La loi sur les sociétés de 2017 organise la constitution, la gouvernance et la dissolution des entreprises, sous le contrôle de l'agence d'enregistrement des sociétés et de la propriété intellectuelle. La commission de la concurrence et de la protection des consommateurs sanctionne les ententes et contrôle les concentrations au-delà de certains seuils. Les autorités sectorielles encadrent séparément la banque, l'assurance, les télécommunications et l'énergie.

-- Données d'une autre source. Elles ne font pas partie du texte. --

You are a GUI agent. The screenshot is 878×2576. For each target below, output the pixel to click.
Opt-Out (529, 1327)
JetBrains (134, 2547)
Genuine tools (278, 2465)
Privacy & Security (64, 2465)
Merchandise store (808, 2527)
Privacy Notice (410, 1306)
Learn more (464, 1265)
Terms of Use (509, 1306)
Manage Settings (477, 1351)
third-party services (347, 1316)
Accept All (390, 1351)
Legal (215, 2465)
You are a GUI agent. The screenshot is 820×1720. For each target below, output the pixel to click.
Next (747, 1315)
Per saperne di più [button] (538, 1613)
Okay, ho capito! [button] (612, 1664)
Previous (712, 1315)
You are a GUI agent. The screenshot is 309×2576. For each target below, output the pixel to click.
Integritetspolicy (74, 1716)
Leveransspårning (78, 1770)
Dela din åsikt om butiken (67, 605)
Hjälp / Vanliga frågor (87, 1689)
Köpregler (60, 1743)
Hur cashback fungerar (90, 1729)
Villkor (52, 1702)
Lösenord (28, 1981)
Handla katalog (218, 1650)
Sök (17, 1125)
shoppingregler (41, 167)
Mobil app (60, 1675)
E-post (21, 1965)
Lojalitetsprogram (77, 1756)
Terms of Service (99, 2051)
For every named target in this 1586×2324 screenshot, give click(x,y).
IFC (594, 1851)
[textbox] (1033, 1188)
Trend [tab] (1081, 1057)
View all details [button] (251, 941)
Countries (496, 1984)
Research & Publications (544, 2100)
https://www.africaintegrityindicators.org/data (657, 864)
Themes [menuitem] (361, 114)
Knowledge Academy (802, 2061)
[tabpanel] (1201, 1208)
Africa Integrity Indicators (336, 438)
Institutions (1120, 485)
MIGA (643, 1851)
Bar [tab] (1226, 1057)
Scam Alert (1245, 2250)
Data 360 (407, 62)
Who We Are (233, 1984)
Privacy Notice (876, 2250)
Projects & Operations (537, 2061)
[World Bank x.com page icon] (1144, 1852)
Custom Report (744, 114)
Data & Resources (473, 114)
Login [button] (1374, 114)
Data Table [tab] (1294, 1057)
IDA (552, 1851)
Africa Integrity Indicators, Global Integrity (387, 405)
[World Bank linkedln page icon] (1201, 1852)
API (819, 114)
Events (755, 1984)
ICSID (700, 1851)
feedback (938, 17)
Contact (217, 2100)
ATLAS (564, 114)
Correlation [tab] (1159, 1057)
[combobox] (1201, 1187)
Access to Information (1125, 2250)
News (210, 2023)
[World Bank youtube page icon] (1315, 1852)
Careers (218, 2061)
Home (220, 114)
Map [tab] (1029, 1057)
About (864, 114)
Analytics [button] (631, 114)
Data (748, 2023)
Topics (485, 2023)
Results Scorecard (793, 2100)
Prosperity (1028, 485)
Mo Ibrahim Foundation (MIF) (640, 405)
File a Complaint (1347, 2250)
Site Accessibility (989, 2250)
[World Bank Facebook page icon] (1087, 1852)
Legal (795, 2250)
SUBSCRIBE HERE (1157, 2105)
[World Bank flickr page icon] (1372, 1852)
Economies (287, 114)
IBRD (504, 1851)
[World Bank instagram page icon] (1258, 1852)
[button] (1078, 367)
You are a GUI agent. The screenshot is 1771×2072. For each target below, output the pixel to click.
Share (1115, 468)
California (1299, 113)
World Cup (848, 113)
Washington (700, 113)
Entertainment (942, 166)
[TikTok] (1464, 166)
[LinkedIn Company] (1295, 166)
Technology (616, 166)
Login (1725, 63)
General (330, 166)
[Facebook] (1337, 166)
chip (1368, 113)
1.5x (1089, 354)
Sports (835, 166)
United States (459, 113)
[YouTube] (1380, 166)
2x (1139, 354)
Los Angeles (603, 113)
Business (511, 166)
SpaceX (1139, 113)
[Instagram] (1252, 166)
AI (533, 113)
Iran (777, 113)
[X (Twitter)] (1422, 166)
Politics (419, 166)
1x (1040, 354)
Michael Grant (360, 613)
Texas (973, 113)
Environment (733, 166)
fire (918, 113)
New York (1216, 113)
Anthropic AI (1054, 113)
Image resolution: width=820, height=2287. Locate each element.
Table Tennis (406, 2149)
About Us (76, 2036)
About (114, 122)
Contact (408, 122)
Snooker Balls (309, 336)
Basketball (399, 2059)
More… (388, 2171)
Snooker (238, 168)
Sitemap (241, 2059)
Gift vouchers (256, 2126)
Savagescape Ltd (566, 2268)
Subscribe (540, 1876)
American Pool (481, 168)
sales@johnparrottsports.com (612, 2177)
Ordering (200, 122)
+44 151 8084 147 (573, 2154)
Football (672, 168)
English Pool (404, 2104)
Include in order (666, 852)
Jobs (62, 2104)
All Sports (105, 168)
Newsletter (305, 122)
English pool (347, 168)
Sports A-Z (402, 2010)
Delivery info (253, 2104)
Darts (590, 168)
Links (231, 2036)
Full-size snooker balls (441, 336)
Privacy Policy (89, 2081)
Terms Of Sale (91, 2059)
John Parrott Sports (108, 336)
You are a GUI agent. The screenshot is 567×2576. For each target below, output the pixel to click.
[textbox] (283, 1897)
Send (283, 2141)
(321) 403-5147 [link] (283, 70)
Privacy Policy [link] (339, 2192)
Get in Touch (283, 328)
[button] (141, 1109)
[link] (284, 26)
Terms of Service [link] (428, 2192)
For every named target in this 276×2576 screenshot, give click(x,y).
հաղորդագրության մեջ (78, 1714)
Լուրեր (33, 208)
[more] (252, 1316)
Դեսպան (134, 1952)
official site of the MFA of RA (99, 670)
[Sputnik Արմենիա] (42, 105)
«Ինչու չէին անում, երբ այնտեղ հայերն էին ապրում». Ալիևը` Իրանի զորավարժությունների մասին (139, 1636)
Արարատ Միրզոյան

La totalité des terres est juridiquement dévolue au président, qui les attribue sous forme de baux emphytéotiques d'une durée maximale de quatre-vingt-dix-neuf ans. Les terres cadastrées, minoritaires en surface, se concentrent autour des villes et des axes économiques, tandis que la majeure partie du territoire relève des chefferies coutumières. Une conversion en bail formel reste possible mais suppose l'accord du chef traditionnel puis celui de l'administration. Les personnes étrangères ne peuvent acquérir des droits fonciers que dans des conditions définies par la loi, généralement à travers une société de droit zambien ou un permis d'investissement.
Le code minier de 2015 fixe le régime des licences d'exploration et d'exploitation ainsi que les redevances assises sur la valeur du métal. Le code du travail de 2019 a unifié les règles applicables aux contrats, aux congés et aux ruptures. La fiscalité relève de l'autorité fiscale zambienne, qui administre l'impôt sur les sociétés, la taxe sur la valeur ajoutée et les retenues à la source, avec des taux différenciés selon les secteurs.
Les litiges commerciaux relèvent de la haute cour, qui dispose d'une formation spécialisée, les délais de procédure demeurant néanmoins longs. L'arbitrage constitue une voie fréquemment retenue dans les contrats internationaux, la Zambie ayant adhéré à la convention de New York sur la reconnaissance des sentences arbitrales étrangères ainsi qu'au centre international pour le règlement des différends relatifs aux investissements.